Nadie podrá medir exactamente el significado matemático del endose de Toledo y Vargas Llosa en el resultado final de la votación nacionalista, pero es cierto que estas definiciones tuvieron una enorme influencia en el ánimo general para crear una polaridad política en el sentido de hacer lo posible para que no regresaran al poder los depredadores de los 90. Es decir hubo una derecha o centroderecha que puede legítimamente reclamar como propio el resultado del 5 de junio del 2011, pero que no es precisamente la que más ha logrado influir en las decisiones posteriores.


HUMALA EN EL PODER

Al comenzar el gobierno de Ollanta Humala todo parecía claro: contaba con la legitimidad electoral y el apoyo de los principales movimientos sociales organizados; tenía suscrita una alianza formal con la izquierda al comienzo de la primera vuelta, y un pacto de cogobierno con el toledismo y sus aliados de centro derecha en la segunda, así como con diversas fracciones políticas organizadas en muchas regiones cuyos líderes integraban sus listas parlamentarias. En conjunto todo este universo configuraba una mayoría política difícil de discutir. Además tenía los votos para dirigir el Congreso. Una influencia de la que todos hablaban en un sector de los mandos de las Fuerzas Armadas, especialmente del Ejército,  que por lo menos era más directa y significativa que la de sus predecesores inmediatos. Medios estatales que podía orientar de acuerdo a sus objetivos y una cierta prensa que lo había acompañado en la victoria y que estaba en el apogeo de su influencia.

● Datos disponibles:

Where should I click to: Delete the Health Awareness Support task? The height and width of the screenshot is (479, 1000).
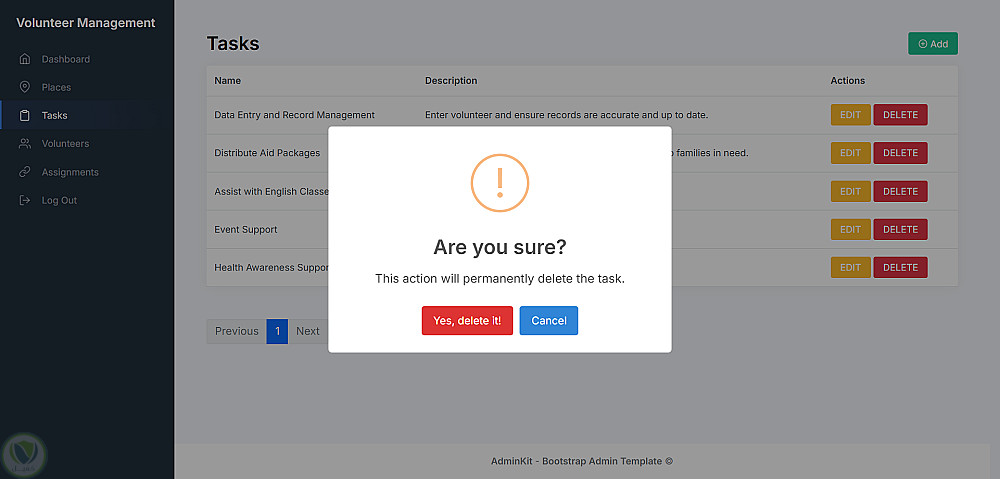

● Tareas:
a – Reproduce del texto de lectura el fragmento que va desde "Nadie podrá medir" hasta "las decisiones posteriores.".
b – Según el texto de lectura, ¿con quiénes tenía Ollanta Humala un pacto de cogobierno en la segunda vuelta?
Los datos constituyen un material independiente del texto de lectura.

● Respuestas completas:
a –
Nadie podrá medir exactamente el significado matemático del endose de Toledo y Vargas Llosa en el resultado final de la votación nacionalista, pero es cierto que estas definiciones tuvieron una enorme influencia en el ánimo general para crear una polaridad política en el sentido de hacer lo posible para que no regresaran al poder los depredadores de los 90. Es decir hubo una derecha o centroderecha que puede legítimamente reclamar como propio el resultado del 5 de junio del 2011, pero que no es precisamente la que más ha logrado influir en las decisiones posteriores.

b – Con el toledismo y sus aliados de centro derecha.